### The records

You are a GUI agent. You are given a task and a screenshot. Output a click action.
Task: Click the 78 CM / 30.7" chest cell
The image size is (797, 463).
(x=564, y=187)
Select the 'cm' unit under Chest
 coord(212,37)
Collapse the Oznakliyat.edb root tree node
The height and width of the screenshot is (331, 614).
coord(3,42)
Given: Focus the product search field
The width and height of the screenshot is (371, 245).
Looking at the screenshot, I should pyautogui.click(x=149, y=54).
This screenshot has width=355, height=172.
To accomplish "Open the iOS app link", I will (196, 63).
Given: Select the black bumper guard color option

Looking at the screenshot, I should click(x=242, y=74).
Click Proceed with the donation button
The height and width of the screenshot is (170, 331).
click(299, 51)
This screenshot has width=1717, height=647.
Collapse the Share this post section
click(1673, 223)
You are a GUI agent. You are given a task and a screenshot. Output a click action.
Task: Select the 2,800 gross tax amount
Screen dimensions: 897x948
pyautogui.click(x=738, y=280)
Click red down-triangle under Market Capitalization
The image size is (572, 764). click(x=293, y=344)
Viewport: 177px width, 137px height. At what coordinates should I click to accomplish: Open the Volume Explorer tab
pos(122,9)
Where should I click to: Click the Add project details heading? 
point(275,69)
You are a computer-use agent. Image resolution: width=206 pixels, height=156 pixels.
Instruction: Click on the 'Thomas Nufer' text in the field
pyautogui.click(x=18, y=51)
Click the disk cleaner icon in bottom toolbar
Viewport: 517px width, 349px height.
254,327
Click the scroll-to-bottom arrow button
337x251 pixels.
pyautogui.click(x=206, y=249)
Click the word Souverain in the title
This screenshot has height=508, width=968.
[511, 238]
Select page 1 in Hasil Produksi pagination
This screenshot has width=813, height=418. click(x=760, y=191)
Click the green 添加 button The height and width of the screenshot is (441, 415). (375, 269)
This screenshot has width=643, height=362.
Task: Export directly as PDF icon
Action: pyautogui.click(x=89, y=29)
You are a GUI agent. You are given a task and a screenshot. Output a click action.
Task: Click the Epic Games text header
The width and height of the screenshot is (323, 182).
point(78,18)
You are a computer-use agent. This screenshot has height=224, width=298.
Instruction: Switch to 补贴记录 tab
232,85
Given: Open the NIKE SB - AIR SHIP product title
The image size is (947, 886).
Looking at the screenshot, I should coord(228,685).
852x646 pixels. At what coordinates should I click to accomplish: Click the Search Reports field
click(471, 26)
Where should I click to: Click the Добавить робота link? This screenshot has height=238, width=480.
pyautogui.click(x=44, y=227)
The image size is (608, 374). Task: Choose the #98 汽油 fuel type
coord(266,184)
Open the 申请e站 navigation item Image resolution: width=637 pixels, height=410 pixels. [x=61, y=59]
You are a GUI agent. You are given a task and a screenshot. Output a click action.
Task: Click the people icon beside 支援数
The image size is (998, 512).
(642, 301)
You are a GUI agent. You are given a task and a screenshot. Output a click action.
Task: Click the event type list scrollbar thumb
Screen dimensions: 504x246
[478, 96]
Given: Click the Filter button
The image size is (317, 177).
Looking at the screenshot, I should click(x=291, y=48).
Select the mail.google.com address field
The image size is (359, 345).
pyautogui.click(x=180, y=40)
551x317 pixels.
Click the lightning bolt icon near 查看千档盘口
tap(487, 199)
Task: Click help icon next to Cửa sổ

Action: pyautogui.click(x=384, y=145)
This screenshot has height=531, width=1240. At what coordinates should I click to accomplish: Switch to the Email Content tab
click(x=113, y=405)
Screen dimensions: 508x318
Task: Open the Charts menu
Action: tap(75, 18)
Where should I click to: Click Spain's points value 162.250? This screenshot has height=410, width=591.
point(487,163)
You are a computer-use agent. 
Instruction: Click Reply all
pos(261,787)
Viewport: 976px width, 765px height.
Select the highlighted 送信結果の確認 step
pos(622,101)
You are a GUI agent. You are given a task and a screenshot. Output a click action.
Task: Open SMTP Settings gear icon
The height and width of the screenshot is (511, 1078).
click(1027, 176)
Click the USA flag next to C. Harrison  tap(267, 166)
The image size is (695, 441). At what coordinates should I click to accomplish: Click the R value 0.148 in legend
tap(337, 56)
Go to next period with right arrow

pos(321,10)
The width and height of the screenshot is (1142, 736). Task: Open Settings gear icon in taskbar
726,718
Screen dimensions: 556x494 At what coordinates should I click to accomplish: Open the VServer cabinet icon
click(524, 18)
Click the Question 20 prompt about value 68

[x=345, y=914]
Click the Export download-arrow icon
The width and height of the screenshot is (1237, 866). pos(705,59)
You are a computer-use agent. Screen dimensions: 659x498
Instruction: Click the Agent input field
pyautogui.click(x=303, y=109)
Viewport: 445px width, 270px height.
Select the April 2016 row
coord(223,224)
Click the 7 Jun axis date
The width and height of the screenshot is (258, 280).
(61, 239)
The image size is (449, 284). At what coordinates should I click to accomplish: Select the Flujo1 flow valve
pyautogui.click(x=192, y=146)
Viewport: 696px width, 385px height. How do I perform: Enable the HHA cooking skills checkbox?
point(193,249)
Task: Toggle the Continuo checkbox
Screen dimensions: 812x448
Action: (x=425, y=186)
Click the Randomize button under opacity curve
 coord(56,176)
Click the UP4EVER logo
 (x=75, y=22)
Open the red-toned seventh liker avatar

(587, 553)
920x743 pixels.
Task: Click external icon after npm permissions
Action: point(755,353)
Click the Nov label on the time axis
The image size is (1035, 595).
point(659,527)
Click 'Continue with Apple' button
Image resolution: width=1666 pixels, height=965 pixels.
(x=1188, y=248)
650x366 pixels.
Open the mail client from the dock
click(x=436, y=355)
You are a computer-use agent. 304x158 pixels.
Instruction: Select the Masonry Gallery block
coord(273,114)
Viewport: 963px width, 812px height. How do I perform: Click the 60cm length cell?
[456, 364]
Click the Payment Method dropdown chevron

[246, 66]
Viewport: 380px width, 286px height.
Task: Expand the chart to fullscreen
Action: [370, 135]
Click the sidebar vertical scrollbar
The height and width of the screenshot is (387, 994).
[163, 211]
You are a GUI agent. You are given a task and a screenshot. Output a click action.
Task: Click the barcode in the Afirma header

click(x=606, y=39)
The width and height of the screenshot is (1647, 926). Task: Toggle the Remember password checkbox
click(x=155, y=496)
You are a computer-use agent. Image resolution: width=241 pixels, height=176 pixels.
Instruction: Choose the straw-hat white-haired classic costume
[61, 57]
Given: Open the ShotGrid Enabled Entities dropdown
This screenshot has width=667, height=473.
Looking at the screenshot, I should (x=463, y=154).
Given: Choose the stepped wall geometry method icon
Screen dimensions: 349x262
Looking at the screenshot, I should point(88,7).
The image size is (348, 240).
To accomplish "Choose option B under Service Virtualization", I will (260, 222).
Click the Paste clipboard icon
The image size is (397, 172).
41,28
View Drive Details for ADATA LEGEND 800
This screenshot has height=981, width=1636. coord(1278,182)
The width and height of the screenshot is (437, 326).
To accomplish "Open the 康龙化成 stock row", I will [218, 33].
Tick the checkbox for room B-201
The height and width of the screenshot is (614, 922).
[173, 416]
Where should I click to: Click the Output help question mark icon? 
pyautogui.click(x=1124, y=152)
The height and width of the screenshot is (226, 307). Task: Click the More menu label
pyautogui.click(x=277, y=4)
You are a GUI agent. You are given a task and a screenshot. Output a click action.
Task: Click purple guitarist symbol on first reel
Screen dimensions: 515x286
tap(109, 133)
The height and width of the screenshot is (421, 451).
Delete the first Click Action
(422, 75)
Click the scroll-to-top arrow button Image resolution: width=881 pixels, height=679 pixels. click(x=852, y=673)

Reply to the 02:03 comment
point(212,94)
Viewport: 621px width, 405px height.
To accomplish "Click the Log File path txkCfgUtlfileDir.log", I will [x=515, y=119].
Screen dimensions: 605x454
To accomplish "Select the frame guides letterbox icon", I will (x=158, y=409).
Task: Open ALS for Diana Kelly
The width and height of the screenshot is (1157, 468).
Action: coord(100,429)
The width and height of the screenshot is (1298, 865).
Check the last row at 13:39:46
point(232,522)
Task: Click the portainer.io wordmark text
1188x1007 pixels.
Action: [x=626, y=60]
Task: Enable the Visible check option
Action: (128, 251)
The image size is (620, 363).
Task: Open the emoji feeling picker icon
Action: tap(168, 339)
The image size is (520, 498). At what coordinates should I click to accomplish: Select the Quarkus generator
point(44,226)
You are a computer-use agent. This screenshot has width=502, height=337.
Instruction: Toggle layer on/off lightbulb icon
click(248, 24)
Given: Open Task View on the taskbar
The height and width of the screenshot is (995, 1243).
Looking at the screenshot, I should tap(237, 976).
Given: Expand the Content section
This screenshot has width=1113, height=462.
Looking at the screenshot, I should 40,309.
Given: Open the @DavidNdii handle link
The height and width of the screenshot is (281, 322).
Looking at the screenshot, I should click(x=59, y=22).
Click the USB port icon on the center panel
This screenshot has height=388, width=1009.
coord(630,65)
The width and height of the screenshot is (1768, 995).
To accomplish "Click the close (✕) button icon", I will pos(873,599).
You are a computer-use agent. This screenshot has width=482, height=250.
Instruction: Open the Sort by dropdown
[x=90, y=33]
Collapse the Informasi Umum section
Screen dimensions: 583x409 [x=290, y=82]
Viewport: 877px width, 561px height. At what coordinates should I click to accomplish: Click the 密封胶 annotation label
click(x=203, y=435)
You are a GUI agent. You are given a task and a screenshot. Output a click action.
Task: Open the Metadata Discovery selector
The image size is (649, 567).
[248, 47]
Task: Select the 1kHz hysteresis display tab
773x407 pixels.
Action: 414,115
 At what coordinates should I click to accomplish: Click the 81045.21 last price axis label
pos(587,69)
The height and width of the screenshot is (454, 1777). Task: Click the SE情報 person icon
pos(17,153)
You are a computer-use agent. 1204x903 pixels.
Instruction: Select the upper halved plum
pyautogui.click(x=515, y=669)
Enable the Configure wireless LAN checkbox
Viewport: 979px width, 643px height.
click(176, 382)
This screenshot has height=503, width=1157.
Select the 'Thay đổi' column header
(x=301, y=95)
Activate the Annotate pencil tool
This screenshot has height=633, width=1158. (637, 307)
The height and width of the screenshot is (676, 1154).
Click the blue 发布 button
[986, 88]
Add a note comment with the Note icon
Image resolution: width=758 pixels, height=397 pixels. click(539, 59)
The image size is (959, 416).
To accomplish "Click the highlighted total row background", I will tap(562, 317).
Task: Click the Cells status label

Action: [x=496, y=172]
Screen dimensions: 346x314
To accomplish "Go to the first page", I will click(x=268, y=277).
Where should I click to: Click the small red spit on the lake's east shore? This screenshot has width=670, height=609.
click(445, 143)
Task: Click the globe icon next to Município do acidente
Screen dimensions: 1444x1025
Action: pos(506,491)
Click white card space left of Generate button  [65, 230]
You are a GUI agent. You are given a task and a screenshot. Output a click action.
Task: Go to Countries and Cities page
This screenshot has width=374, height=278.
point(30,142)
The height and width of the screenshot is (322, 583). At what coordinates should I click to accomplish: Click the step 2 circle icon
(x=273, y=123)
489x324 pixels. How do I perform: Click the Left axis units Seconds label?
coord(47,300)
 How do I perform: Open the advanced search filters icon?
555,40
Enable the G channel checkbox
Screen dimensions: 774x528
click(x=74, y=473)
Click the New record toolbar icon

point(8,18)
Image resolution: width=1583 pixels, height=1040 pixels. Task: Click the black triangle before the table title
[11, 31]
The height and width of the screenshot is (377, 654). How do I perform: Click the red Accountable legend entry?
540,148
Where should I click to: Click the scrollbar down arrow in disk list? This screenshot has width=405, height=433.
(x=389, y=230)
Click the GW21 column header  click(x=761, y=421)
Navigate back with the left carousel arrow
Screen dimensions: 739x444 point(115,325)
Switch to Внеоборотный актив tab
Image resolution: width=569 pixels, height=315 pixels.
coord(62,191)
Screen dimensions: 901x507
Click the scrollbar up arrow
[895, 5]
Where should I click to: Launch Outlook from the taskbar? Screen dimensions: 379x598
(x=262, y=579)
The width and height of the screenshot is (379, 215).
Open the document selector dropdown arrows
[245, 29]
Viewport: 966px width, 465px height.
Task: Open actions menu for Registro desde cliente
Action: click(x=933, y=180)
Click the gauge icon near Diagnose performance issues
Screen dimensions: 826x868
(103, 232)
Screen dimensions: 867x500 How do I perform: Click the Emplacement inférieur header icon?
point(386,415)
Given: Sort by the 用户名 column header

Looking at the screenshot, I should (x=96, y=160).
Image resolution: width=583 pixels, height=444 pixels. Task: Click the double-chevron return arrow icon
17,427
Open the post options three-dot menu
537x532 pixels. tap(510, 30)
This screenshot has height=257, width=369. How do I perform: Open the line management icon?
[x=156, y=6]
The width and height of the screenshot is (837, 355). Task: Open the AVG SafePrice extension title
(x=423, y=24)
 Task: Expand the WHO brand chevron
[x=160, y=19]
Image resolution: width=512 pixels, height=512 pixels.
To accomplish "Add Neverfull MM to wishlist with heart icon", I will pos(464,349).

######

Task to complete: Above this instruction are the records; retype exactly the lines from the one containing "Viewport: 976px width, 765px height." up to and including the one containing "Viewport: 445px width, 270px height.".

Solution:
Viewport: 976px width, 765px height.
Select the highlighted 送信結果の確認 step
pos(622,101)
You are a GUI agent. You are given a task and a screenshot. Output a click action.
Task: Open SMTP Settings gear icon
The height and width of the screenshot is (511, 1078).
click(1027, 176)
Click the USA flag next to C. Harrison  tap(267, 166)
The image size is (695, 441). At what coordinates should I click to accomplish: Click the R value 0.148 in legend
tap(337, 56)
Go to next period with right arrow

pos(321,10)
The width and height of the screenshot is (1142, 736). Task: Open Settings gear icon in taskbar
726,718
Screen dimensions: 556x494 At what coordinates should I click to accomplish: Open the VServer cabinet icon
click(524, 18)
Click the Question 20 prompt about value 68

[x=345, y=914]
Click the Export download-arrow icon
The width and height of the screenshot is (1237, 866). pos(705,59)
You are a computer-use agent. Screen dimensions: 659x498
Instruction: Click the Agent input field
pyautogui.click(x=303, y=109)
Viewport: 445px width, 270px height.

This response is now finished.